A Simple Script to Restart MySQL Repliction

| Comments

As a MySQL DBA, I can say that one of the most common types of issues that I have encountered is problems with replication. Depending on how/why replication broke, the fix falls into one of two categories:

1 - A simple restart
2 - Manual intervention

A simple restart means that you can simply issue a “start slave” command and you’re back in busniess. However, manual interation, means that you need to fix the problem before you can restart the slave.

Luckly for me, most of the problems I encounter in my environment can be dealt with at a later time. We have seven slaves and if one of them encounters a problem with a duplicate primary key for example, it’s not a big deal for me to log the error somewhere and come back and resolve the issue later. It’s more important to ensure that replication is running and all seven slaves are properly serving request. Besides, if a requst for that primary key comes in again, there is a 1-in-7 chance that the same slave will receive the request.

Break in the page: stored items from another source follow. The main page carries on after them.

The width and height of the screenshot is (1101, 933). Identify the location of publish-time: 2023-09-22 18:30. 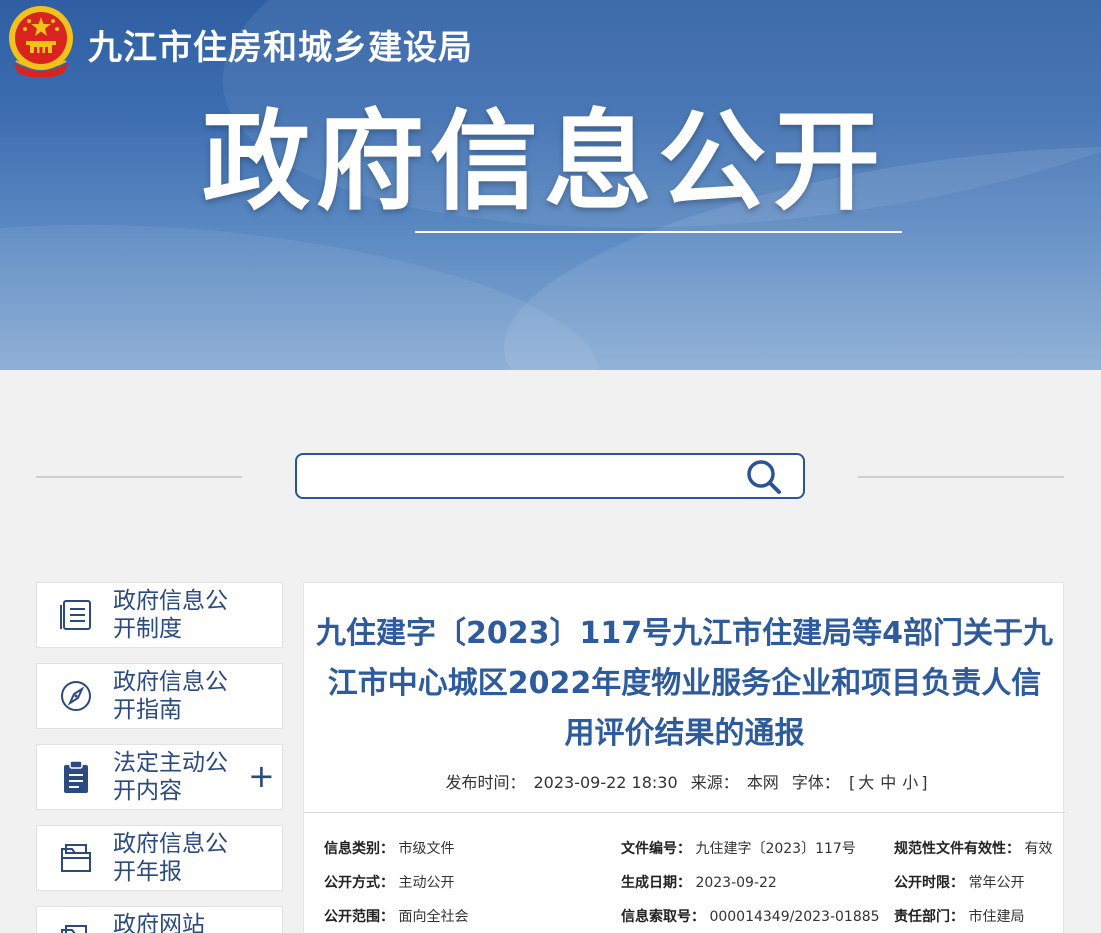
(606, 782).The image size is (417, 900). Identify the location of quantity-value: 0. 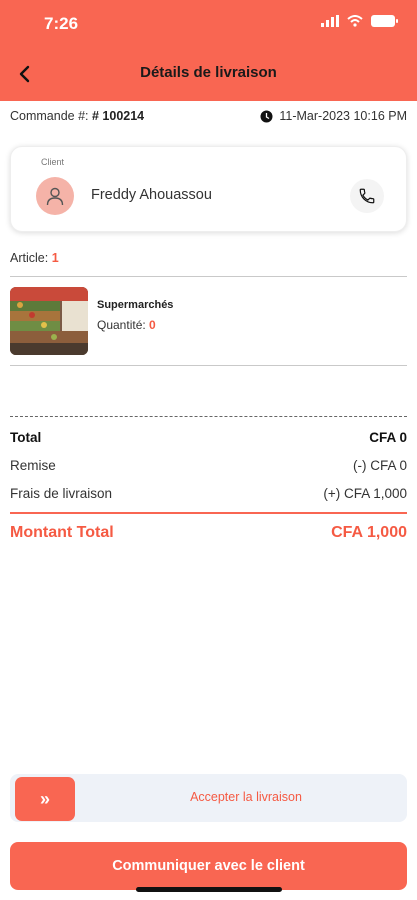
(152, 325).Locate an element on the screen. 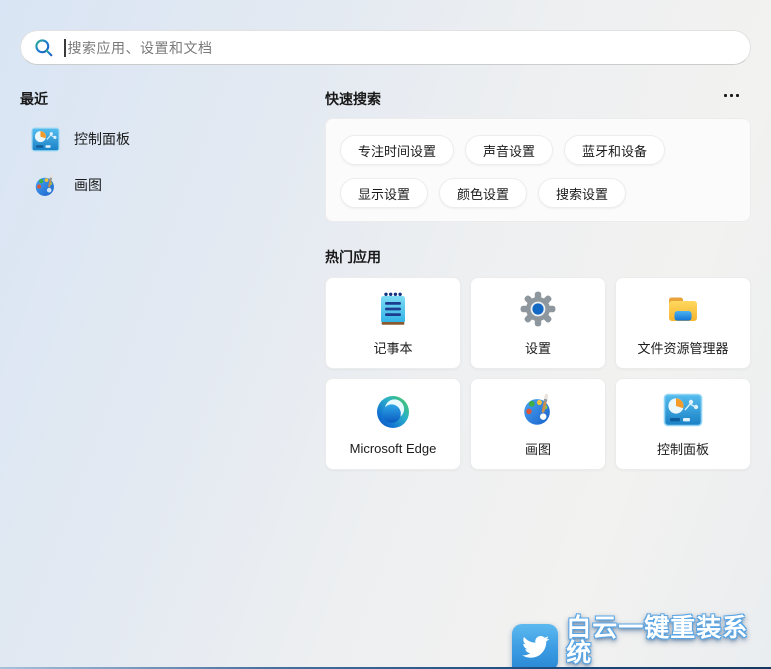 The image size is (771, 669). settings-gear-icon is located at coordinates (538, 309).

If you have a similar environment, then the script below may be of help to you:

checkRepliction.sh
1
2
3
4
5
6
7
8
9
10
11
12
13
14
15
16
17
18
19
20
21
22
23
#!/bin/bash

MYSQL=/path/to/mysql>
USERNAME=<your mysql login>
PASSWORD=<your mysql password>
EMAIL=<dba email address>
ERRORFILE=</path/to/err

$MYSQL -u$USERNAME -p<password> -Bse "show slave status\G"\
|grep '_Running'\
|grep 'No'>/dev/null 2>&1

if [ "$?" != "1" ]
  then
    HOST=`/usr/bin/hostname`
    ERROR=`$MYSQL -u$USERNAME -p$PASSWORD -Bse "show slave status\G"\
    |grep "Last_SQL_Error"`
    DATE=`date`
    echo "$DATE: $ERROR" >> $ERRORFILE
    /usr/bin/tail -1 $ERRORFILE|/usr/bin/mailx -s $HOST $EMAIL
    $MYSQL -u$USERNAME -p$PASSWORD -Bse "set global sql_slave_skip_counter=1;"
    $MYSQL -u$USERNAME -p$PASSWORD -Bse "slave start;"
fi

This script will look at the results from the “show slave status.” If it finds that either Slave_IO_Running or Slave_SQL_Running values are set to “No,” then it will:

1 - Log the error message to $ERRORFILE
2 - Email $EMAIL with a copy of the error message
3 - Set sql_slave_skip_counter=1 – makes the slave skip over the statement producing the error in the binlog file
4 - Attempt to restart the slave.

I simply cron the script to run once a minute and now I don’t have to wake up in the middle of the night to restart my slave anymore.